SOURCE EXTRACT
[Start of section]
My response was, “You are pushing her. She was talking to you.” M of course said, “No, she was talking to you. Give her some space.”I looked at the other escort and then the client. We all three chuckled and I moved to the side a little bit. Getting into a shoving match or verbal contest of ‘You did!’ ‘No, you did!’ wasn’t going to help maintain calm on the sidewalk.

The nursery rhyme still played in my head, but with different words than the traditional words of “How does your garden grow?”

Sidewalk Snippet ~ {8/26/13}

I met the client and companion on the corner close to the clinic, explaining to them the clinic wouldn’t be open for about 5 more minutes. As we talked I let them know they could stand by the clinic doors until they opened and the antis would not cross the property line, but they would talk to them. The client said, “Oh no. I don’t want them to talk to me. Can we just walk around?” I said of course, and suggested a bench about a half a block away and the opposite direction of the clinic; letting them know I would signal them when the doors opened.

They said they would do that, but as we were talking D was approaching us. They were waiting for the traffic light to change when D started. The client and companion crossed with the light in an opposite direction just to get away from D. “Just stop it! Leave me alone!” were some of the things the client shouted to D as they crossed the street. Watching them from a distance, I saw they did work their way to the bench we had discussed earlier.

When the doors did open, I walked to the bench and escorted them to the clinic doors. The client was crying and still upset. They said “This is hard enough. I can’t listen to them.”
[End of section]
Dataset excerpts
[Start of section]
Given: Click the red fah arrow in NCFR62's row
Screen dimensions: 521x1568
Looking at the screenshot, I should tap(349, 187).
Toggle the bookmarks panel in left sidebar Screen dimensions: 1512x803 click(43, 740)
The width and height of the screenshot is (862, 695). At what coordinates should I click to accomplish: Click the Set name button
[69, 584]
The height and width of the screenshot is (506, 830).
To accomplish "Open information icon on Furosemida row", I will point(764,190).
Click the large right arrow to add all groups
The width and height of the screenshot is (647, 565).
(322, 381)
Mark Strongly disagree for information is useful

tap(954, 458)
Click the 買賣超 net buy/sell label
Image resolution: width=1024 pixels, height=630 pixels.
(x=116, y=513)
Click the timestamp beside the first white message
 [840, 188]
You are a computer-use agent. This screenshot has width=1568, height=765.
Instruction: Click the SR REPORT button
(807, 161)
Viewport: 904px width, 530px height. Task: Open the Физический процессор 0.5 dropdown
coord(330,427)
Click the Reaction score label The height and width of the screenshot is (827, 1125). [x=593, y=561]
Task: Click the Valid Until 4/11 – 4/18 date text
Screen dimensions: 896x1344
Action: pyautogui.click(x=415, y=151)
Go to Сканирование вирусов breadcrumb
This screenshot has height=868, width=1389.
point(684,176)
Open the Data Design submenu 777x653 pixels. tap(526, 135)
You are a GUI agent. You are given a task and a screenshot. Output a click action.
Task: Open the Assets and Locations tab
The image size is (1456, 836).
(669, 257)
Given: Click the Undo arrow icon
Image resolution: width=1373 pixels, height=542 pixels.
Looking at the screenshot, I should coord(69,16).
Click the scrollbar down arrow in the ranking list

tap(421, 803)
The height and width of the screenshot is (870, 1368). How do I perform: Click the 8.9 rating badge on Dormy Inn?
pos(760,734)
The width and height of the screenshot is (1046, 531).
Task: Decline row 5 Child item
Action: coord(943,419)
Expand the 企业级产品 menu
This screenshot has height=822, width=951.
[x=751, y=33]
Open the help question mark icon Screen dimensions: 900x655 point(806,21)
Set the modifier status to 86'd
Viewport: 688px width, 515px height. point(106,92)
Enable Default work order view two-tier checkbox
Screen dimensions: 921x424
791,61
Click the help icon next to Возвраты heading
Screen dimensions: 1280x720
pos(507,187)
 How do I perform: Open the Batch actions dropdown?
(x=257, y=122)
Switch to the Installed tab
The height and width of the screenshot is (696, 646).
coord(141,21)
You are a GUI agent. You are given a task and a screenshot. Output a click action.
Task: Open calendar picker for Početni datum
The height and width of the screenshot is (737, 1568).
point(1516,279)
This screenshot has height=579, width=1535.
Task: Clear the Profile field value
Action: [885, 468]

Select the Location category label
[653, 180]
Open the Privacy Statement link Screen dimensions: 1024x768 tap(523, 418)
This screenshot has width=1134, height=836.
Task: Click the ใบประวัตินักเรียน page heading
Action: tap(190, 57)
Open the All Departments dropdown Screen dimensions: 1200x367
[End of section]
TASKS FOR THIS EXERCISE
A. Please rewrite the paragraph of the clinic escort account that begins "I met the client and companion on the corner" as a short bulleted list that keeps its main facts.
B. In the clinic escort account, how long did the escort say it would be before the clinic opened?

ANSWERS TO THE EXERCISE
A.
- I met the client and companion on a corner near the clinic and told them it wouldn't open for about 5 more minutes.
- I explained that they could wait by the clinic doors, where the antis would not cross the property line but would talk to them.
- The client didn't want to be spoken to and asked to walk around instead.
- I suggested a bench about half a block away, in the opposite direction from the clinic, and said I would signal them when the doors opened.

B. About 5 more minutes.